TO DO ▸ Copy the opening lines of the listing exactly, through and including the line with "Viewport: 643px width, 515px height."; do not copy any pictures.

SUPPLIED INFORMATION ▸
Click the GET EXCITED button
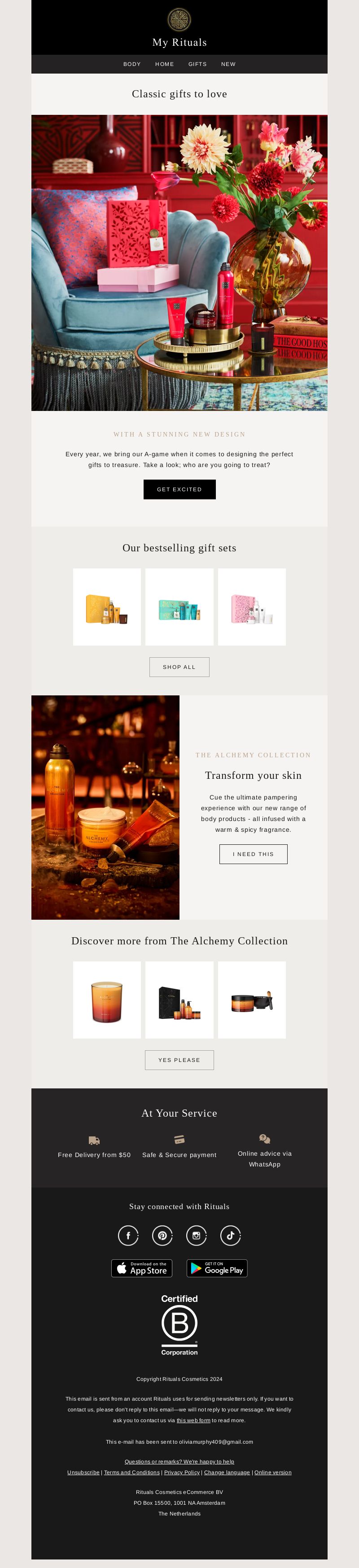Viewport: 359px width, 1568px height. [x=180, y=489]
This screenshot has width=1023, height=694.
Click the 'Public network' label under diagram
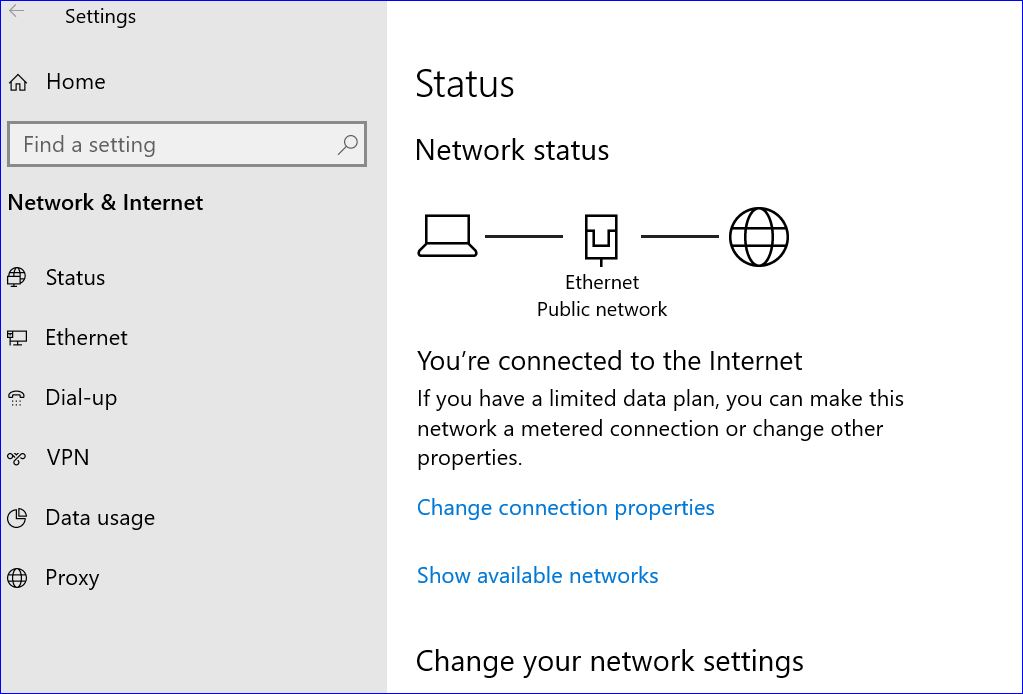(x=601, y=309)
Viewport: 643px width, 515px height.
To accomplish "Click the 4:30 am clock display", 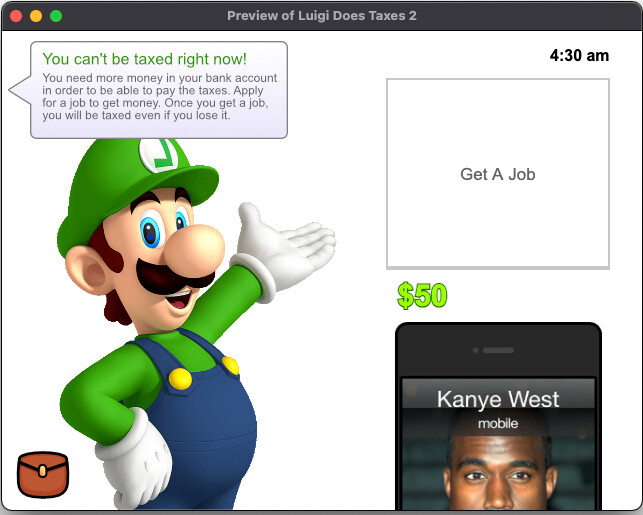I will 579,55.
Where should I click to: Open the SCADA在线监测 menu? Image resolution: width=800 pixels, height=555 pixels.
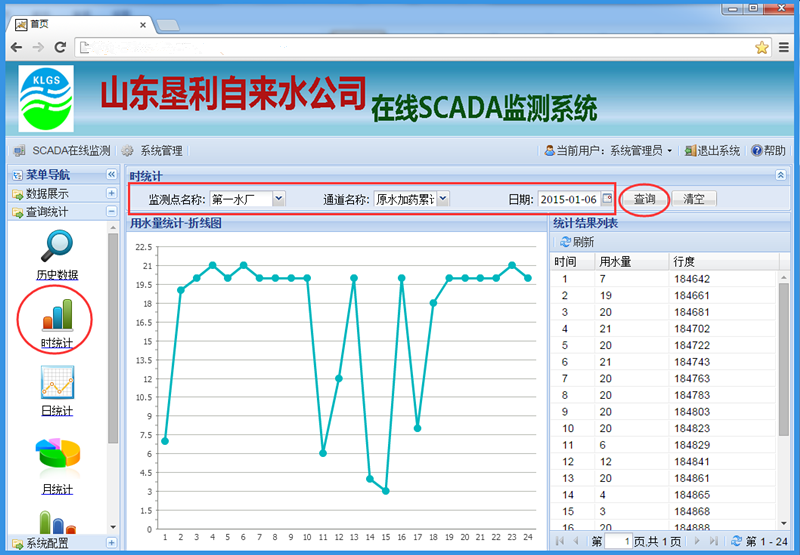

TASK RESULT ▸
Click the GET EXCITED button
Viewport: 359px width, 1568px height. [x=180, y=489]
This screenshot has width=1023, height=694.
Click the 'Public network' label under diagram
(x=601, y=309)
Viewport: 643px width, 515px height.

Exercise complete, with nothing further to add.